Write what comes next in the mailing-list thread below about marking the console device node as best effort, picking up after its final quoted line.

## [Excerpted passage]
——————————

On 23.06.22 19:26, Saravana Kannan wrote:
> On Thu, Jun 23, 2022 at 3:05 AM sascha hauer <sha@pengutronix.de> wrote:
>>
>> On Thu, Jun 23, 2022 at 01:03:43AM -0700, Saravana Kannan wrote:
>>> Commit 71066545b48e ("driver core: Set fw_devlink.strict=1 by default")
>>> enabled iommus and dmas dependency enforcement by default. On some
>>> systems, this caused the console device's probe to get delayed until the
>>> deferred_probe_timeout expires.
>>>
>>> We need consoles to work as soon as possible, so mark the console device
>>> node with FWNODE_FLAG_BEST_EFFORT so that fw_delink knows not to delay
>>> the probe of the console device for suppliers without drivers. The
>>> driver can then make the decision on where it can probe without those
>>> suppliers or defer its probe.
>>>
>>> Fixes: 71066545b48e ("driver core: Set fw_devlink.strict=1 by default")
>>> Reported-by: Sascha Hauer <sha@pengutronix.de>
>>> Reported-by: Peng Fan <peng.fan@nxp.com>
>>> Signed-off-by: Saravana Kannan <saravanak@google.com>
>>> Tested-by: Peng Fan <peng.fan@nxp.com>
>>> ---
>>>  drivers/of/base.c | 2 ++
>>>  1 file changed, 2 insertions(+)
>>>
>>> diff --git a/drivers/of/base.c b/drivers/of/base.c
>>> index d4f98c8469ed..a19cd0c73644 100644
>>> --- a/drivers/of/base.c
>>> +++ b/drivers/of/base.c
>>> @@ -1919,6 +1919,8 @@ void of_alias_scan(void * (*dt_alloc)(u64 size, u64 align))
>>>                       of_property_read_string(of_aliases, "stdout", &name);
>>>               if (name)
>>>                       of_stdout = of_find_node_opts_by_path(name, &of_stdout_options);
>>> +             if (of_stdout)
>>> +                     of_stdout->fwnode.flags |= FWNODE_FLAG_BEST_EFFORT;
>>
>> The device given in the stdout-path property doesn't necessarily have to
>> be consistent with the console= parameter. The former is usually
>> statically set in the device trees contained in the kernel while the
>> latter is dynamically set by the bootloader. So if you change the
>> console uart in the bootloader then you'll still run into this trap.

——————————

## [Recorded data]
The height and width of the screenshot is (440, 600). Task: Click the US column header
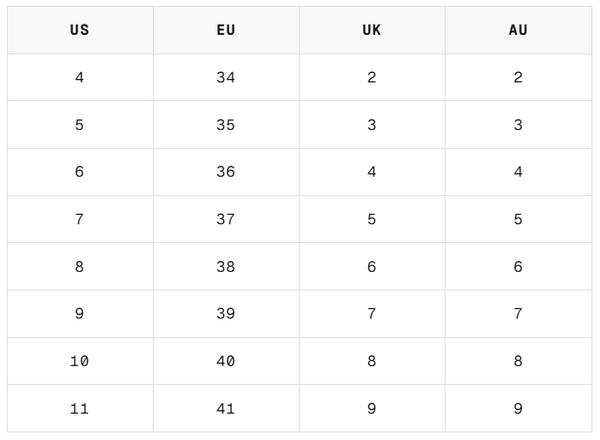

——————————

## [Task output]
>>
>> It's problematic to consult only the device tree for dependencies. I
>> found several examples of drivers in the tree for which dma support
>> is optional. They use it if they can, but continue without it when
>> not available. "hwlock" is another property which consider several
>> drivers as optional. Also consider SoCs in early upstreaming phases
>> when the device tree is merged with "dmas" or "hwlock" properties,
>> but the corresponding drivers are not yet upstreamed. It's not nice
>> to defer probing of all these devices for a long time.
>>
>> I wonder if it wouldn't be a better approach to just probe all devices
>> and record the device(node) they are waiting on. Then you know that you
>> don't need to probe them again until the device they are waiting for
>> is available.
> 
> That actually breaks things in a worse sense. There are cases where
> the consumer driver is built in and the optional supplier driver is
> loaded at boot. Without fw_devlink and the deferred probe timeout, we
> end up probing the consumer with limited functionality. With the
> current setup, sure we delay some probes a bit but at least everything
> works with the right functionality. And you can reduce or remove the
> delay if you want to optimize it.

I have a system that doesn't use stdout-path and has the bootloader
set console= either to ttynull when secure booting or to an UART
when booting normally. How would I optimize the kernel to avoid
my UART being loaded after DMA controller probe without touching
the bootloader?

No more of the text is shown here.